(Saved entries)
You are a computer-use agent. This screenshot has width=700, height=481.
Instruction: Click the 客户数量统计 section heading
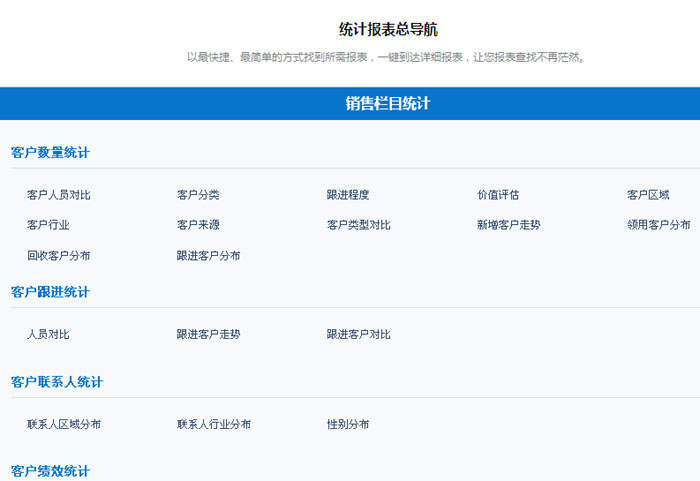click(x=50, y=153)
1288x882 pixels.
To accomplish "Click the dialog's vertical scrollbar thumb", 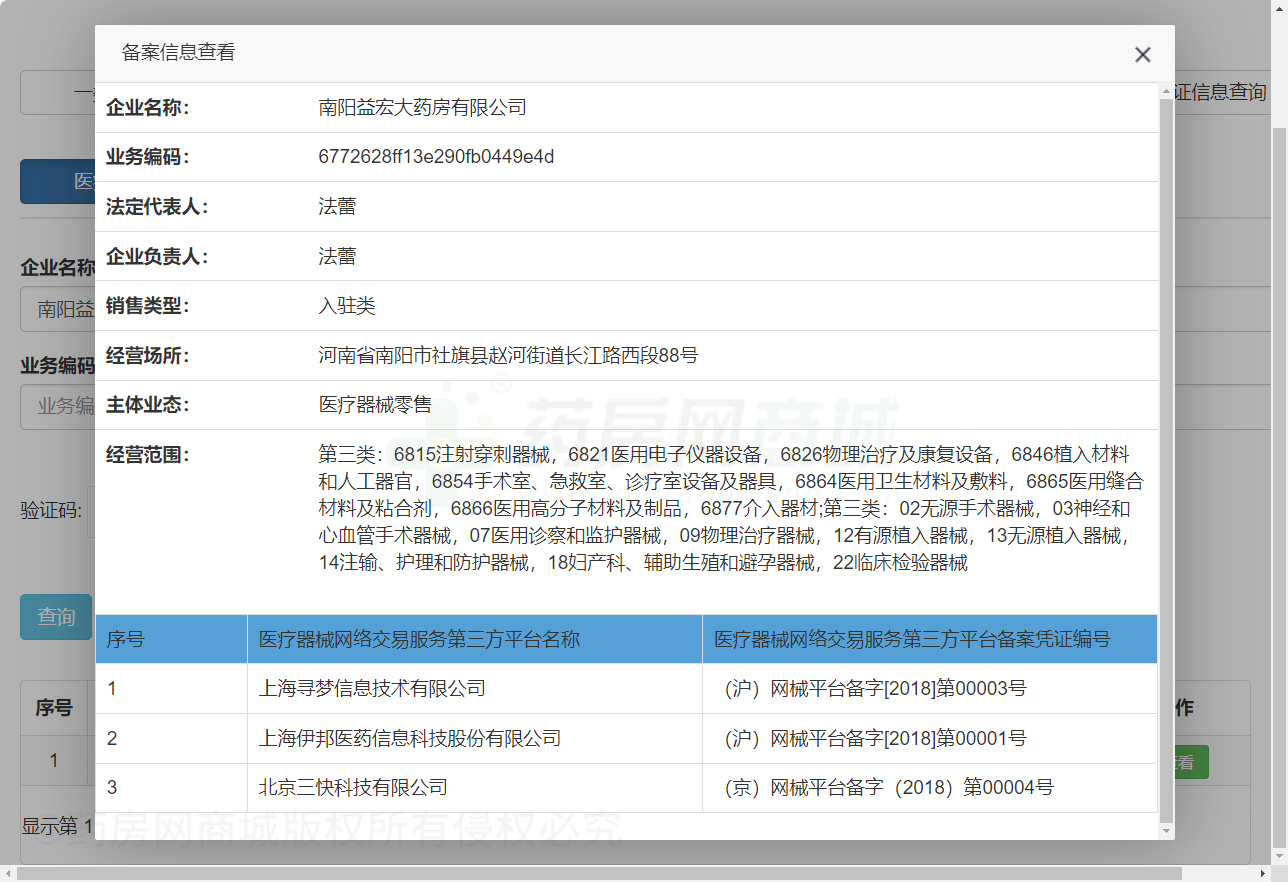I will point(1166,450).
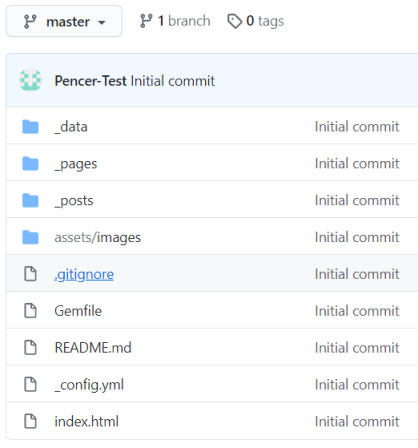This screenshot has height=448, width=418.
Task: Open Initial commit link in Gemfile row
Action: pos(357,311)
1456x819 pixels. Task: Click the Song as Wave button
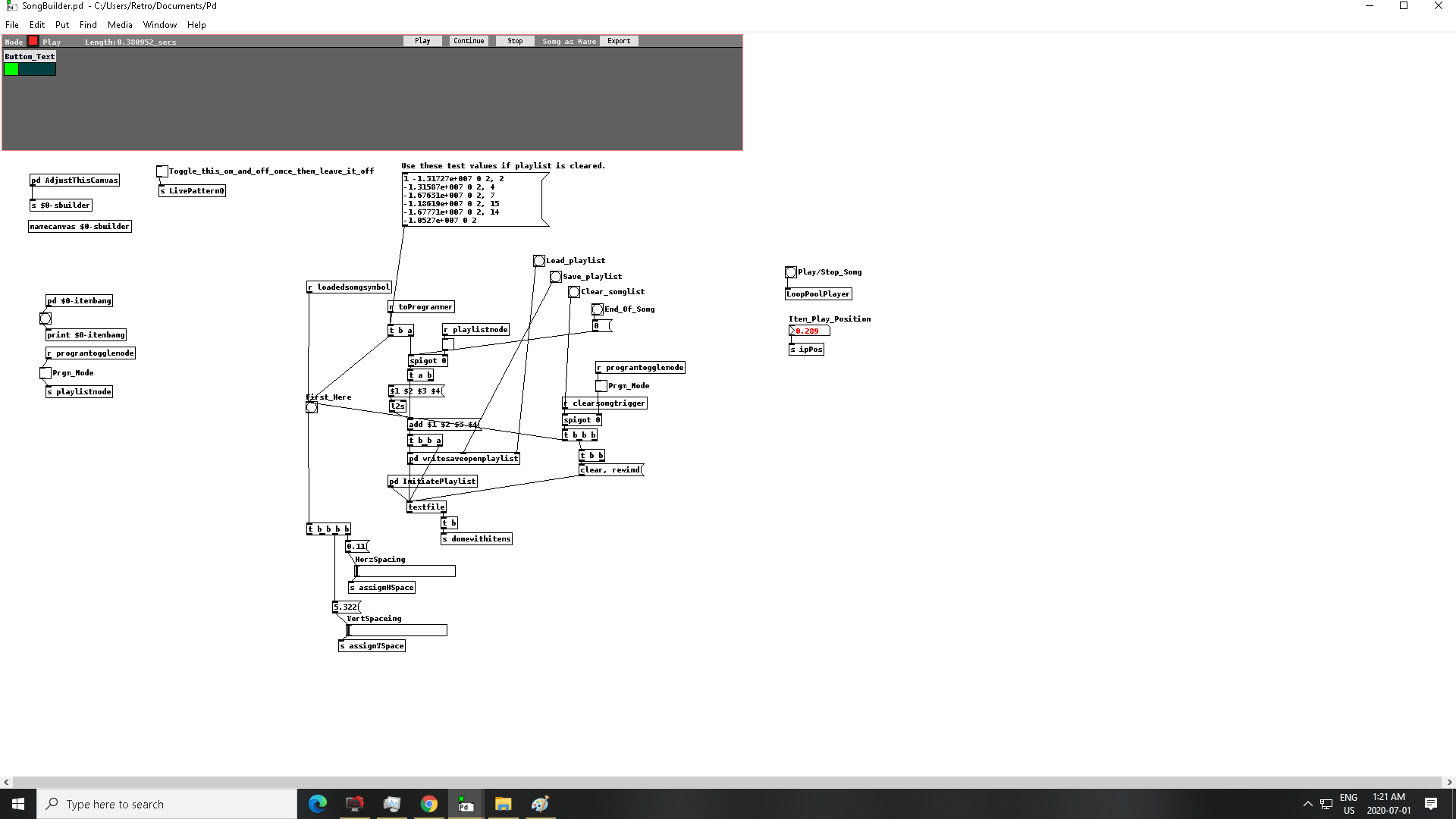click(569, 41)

▶ [Task to carry out]: May I have only the lines from the start of the data through the line containing "1288x882 pixels.", both included, reproduced exactly and without the pictures?

▶ [Solution to the exercise]:
You are a computer-use agent. This screenshot has width=700, height=481.
Instruction: Click the 客户数量统计 section heading
click(x=50, y=153)
1288x882 pixels.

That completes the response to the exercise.